For me, it was beef. A lot of beef. About a month ago, the good people of Capital Meats rolled into my driveway. It’s pretty funny–a pickup truck with a freezer strapped to the back that’s full of meat. And it’s good meat, too. I whittled down the price to the “hey, we only have to unload one more box today, so I’ll give you the price I couldn’t give your neighbors” deal (yeah, right), and I got a huge box of steaks and burgers for a pretty good deal (I’m not supposed to tell you what it is… but it averages out to a lot less per cut than you’d get at the grocery store). I was so excited with my box of meat. I dreamed of firing up the grill and eating steak every night for a month. Don’t get me wrong, it’s really good meat… but the feeling of a good deal and good meat only lasts for so long. It certainly doesn’t bring any lasting joy.
We’re all like that. Maybe it’s something small, like a video game or a kitchen appliance. Maybe it’s something big, like a house or a car. No matter what it is, it doesn’t bring lasting joy and contentment. And when life gets crazy, those things certainly don’t bring peace (even steak… and I heart steak).

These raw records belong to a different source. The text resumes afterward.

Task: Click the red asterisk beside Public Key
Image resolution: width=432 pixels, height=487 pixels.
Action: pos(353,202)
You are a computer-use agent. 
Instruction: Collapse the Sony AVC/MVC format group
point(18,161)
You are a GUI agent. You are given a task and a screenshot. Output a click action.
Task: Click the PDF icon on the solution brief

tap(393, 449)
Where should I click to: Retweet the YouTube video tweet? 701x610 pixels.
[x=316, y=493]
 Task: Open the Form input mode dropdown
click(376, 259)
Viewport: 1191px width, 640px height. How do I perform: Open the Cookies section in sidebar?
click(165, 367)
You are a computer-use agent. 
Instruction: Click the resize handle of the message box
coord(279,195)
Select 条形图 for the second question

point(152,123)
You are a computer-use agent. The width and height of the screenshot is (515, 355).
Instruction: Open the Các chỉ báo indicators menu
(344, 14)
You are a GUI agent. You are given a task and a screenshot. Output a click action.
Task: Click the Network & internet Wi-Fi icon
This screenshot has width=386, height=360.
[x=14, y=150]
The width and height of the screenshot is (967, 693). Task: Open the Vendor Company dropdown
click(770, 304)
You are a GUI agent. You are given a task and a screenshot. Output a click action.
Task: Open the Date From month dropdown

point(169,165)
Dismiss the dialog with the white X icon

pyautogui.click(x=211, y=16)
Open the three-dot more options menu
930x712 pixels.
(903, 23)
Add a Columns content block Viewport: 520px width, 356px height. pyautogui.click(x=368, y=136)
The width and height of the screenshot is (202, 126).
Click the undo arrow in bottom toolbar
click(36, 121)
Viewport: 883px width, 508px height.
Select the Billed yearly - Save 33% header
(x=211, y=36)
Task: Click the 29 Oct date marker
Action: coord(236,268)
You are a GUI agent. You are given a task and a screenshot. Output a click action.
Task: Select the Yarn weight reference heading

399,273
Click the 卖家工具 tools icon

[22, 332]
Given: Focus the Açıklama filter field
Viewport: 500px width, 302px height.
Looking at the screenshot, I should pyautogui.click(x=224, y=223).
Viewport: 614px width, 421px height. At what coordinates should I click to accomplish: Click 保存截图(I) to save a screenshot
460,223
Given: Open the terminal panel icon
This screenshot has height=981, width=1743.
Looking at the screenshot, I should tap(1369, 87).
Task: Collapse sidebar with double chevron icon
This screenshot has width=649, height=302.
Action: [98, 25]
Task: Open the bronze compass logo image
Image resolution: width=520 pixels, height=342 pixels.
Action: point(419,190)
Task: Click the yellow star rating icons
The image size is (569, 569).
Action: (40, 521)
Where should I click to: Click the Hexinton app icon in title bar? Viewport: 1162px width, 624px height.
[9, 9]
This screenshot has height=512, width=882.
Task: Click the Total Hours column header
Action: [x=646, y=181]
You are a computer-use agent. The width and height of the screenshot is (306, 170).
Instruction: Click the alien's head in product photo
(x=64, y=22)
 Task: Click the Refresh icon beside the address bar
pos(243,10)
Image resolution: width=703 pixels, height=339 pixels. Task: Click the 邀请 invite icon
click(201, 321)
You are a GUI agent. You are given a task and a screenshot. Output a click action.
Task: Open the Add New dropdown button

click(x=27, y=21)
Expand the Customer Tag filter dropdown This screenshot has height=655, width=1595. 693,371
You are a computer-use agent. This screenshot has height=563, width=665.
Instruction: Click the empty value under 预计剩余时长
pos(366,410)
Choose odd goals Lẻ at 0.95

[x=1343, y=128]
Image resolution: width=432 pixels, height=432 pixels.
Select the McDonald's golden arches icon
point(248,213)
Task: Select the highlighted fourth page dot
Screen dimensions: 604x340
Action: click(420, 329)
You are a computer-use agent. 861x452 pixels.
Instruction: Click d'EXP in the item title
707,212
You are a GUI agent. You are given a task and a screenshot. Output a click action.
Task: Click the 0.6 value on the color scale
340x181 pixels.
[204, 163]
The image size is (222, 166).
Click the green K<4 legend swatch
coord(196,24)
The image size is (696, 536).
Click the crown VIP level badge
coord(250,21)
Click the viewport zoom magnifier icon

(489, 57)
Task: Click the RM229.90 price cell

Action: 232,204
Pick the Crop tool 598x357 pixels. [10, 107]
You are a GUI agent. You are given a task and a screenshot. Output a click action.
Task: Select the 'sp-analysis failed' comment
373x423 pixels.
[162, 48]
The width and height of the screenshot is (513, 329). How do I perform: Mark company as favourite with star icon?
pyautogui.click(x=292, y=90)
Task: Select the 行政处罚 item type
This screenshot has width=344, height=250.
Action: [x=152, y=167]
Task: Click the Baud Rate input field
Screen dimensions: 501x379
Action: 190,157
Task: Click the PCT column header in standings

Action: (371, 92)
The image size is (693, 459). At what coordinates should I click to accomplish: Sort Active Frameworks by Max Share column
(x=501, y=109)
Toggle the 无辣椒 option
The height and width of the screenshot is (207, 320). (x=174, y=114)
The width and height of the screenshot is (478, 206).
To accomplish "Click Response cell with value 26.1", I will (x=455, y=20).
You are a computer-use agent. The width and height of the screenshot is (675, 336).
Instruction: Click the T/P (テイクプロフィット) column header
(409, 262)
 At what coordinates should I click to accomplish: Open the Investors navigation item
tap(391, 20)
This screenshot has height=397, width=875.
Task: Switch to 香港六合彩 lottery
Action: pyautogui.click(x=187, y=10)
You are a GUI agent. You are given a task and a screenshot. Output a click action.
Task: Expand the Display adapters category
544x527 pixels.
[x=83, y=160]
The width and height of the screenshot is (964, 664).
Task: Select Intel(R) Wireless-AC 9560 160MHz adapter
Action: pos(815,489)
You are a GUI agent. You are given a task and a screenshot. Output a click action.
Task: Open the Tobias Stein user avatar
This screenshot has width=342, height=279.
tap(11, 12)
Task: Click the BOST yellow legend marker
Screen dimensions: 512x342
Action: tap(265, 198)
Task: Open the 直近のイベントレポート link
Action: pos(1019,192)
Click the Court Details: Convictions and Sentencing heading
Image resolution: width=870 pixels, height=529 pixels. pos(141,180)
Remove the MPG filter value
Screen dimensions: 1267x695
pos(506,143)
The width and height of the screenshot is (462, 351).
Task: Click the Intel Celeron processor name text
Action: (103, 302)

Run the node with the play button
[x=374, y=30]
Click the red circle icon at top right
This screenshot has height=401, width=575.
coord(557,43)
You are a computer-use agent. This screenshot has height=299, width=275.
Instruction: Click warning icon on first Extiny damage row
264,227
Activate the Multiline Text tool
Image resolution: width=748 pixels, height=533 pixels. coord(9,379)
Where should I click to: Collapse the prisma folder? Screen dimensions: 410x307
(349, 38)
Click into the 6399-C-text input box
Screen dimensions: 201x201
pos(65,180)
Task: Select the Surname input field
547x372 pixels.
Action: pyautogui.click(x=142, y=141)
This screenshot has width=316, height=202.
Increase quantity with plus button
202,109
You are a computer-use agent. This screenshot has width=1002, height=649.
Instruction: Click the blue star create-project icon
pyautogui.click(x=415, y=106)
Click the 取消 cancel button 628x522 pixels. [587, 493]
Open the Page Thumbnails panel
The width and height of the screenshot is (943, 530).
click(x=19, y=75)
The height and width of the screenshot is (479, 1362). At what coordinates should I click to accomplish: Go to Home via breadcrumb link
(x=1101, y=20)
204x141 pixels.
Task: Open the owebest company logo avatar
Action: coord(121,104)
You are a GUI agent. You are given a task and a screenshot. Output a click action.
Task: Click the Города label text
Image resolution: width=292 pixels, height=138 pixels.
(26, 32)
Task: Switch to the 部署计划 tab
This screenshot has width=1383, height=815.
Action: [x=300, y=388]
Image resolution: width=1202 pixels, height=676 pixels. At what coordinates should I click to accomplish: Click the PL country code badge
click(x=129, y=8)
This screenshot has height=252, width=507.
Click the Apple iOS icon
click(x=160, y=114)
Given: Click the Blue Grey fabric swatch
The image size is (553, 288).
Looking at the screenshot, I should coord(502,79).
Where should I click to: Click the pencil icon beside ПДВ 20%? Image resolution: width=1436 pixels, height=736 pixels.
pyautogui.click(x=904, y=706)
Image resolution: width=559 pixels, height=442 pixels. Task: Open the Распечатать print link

The author of Psalm 119 is looking for joy and is passionate about God’s law. Look what he writes in Psalm 119:36-38,
Incline my heart to your testimonies, and not to selfish gain! Turn my eyes from looking at worthless things; and give me life in your ways.
Let’s be clear–God created us to enjoy His creation. There’s nothing wrong with enjoying His creation in the way He intended (asceticism–the avoidance of pleasure–and idolatry are both sinful). But we must also realize that the things of creation are temporary, and in comparison to the purpose, plan, and word of God, these things really are worthless.
As we figure out how to walk on the road less traveled–how to become a sold-out follower of Jesus Christ–let’s evaluate the things in our life that we try to derive joy, comfort, and satisfaction from. Do we really find our identity, comfort, hope, and peace in God… or is it simply lip service as we struggle to find our identity in temporary things?